5.3 Surgical Robotics
With the integration of AI, surgical robotics would be able to perceive and understand complicated surroundings, conduct real-time decision making and perform surgical tasks with increased precision, safety, automation, and efficiency. For instance, current robots can already automatically perform some simple surgical tasks, such as suturing and knot tying hu2018robotic ; hu2019designing . Nevertheless, the increased level of robotic autonomy for more complicated tasks could be achieved by advanced LfD and RL algorithms, especially with the consideration of the interaction with dynamic environments. Due to the diversity of surgical robotic platforms, generalized learning for accurate modelling and control is also required.
Most of the current surgical robots are associated with high cost, large size and being only to perform master-slave operations. We believe that a more versatile, lighter and probably cheaper robotic system needs to be developed, so it can access more constrained regions during MIStroccaz2019frontiers . Certainly, it also needs to be easily integrated in well-developed surgical workflows, so that the robot can collaborate with the human operators seamlessly. To date, the current technologies in RAS are still far from achieving full autonomy, human supervision would remain to ensure safety and high-level decision making.

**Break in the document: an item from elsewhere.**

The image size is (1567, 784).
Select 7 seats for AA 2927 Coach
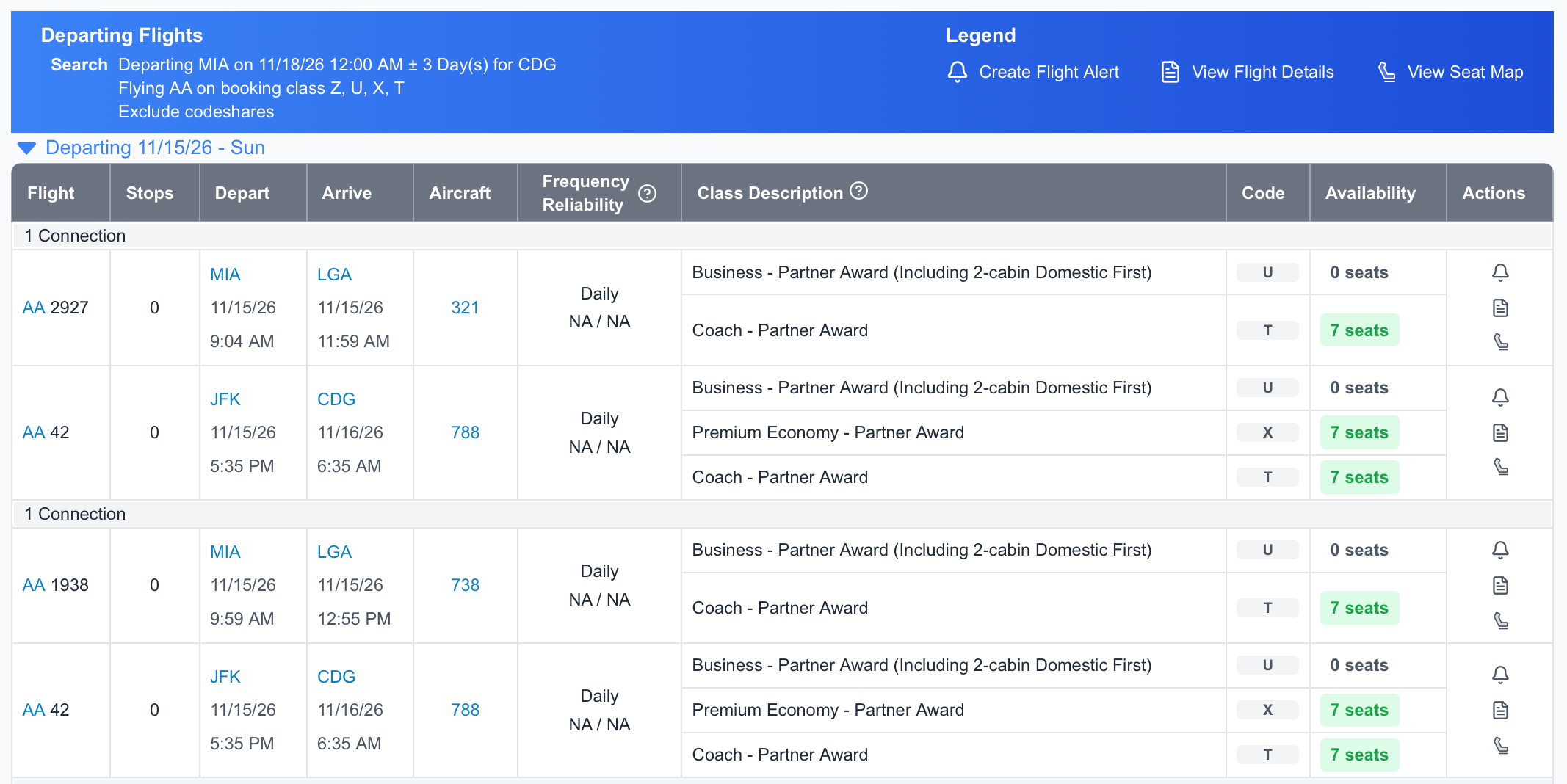click(x=1358, y=330)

In the coming future, intelligent micro- and nano-robots for non-invasive surgeries and drug delivery could be realized. Furthermore, with the data captured during pre-operative examinations, robots could also assist manufacturing personalized 3D bio-printed tissues and organs for transplant surgery.

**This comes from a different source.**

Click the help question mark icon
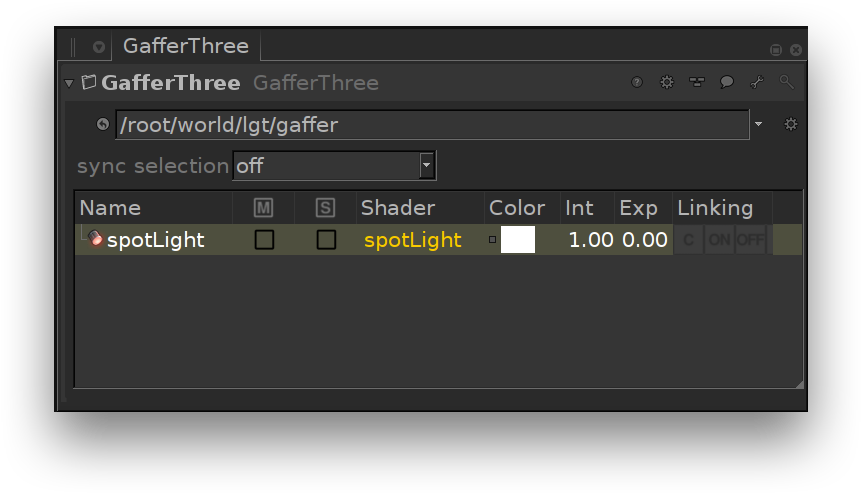Viewport: 862px width, 494px height. [637, 82]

5.4 Ethical and Legal Considerations of AI in Surgery
Beyond precision, robustness, safety and automation, it is necessary to carefully consider the legal and ethical considerations of AI in Surgery. These include: 1) privacy - patients’ medical records, gene data, illness prediction data, and operation process data need to be protected with high security; 2) cyber crime - impact on patients needs to be minimized when failures happen in AI-based surgical systems which should be verified and certificated while considering all possible risks; 3) ethics – to make sure new technologies are used responsibly, e.g., gene editing and bio-printed organ transplant on long-term human reproduction, and to build the trust between human and AI techniques gradually.

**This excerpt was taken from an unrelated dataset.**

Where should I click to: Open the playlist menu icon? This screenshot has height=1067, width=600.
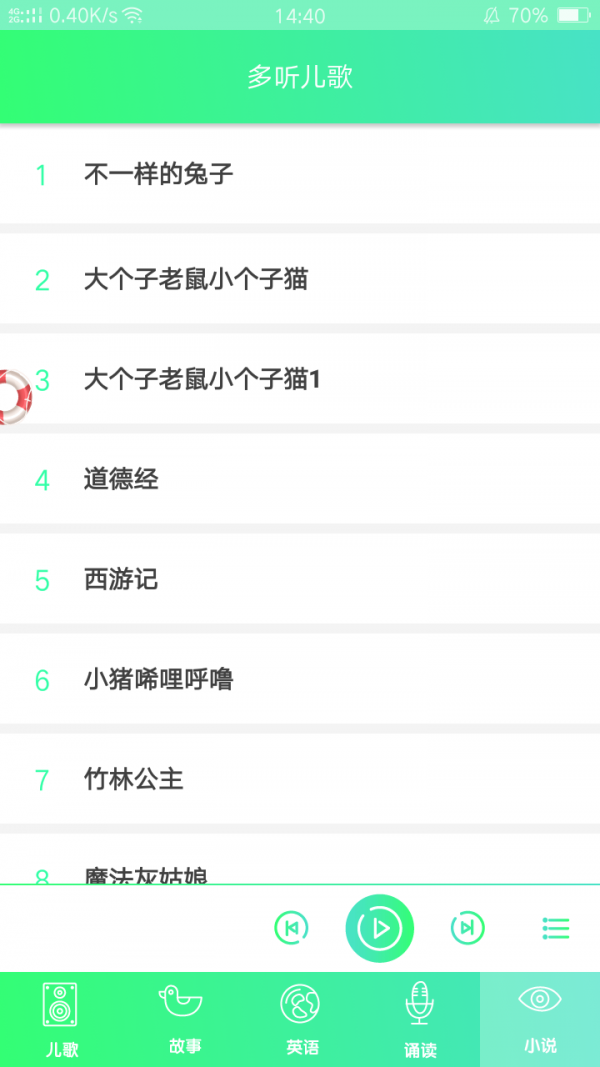(555, 928)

In conclusion, we still have a long way to go to replicate and match the levels of intelligence that we see in surgeons and “AIs that can learn complex tasks on their own and with a minimum of initial training data will prove critical for next-generation systems” yang2018grand . Here we quote some of the questions raised by Yang et al. in their article on Medical Robotics - Regulatory, Ethical, and Legal Considerations for Increasing Levels of Autonomy yang2017medical : “As the capabilities of medical robotics following a progressive path represented by various levels of autonomy evolve, most of the role of the medical specialists will shift toward diagnosis and decision-making. Could this shift also mean that medical specialists will be less skilled in terms of dexterity and basic surgical skills as the technologies are introduced? What would be the implication on future training and accreditation? … If robot performance proves to be superior to that of humans, should we put our trust in fully autonomous medical robots?” Clearly there are many more issues need to be addressed before AI can be more seamless integrated in the future of surgery.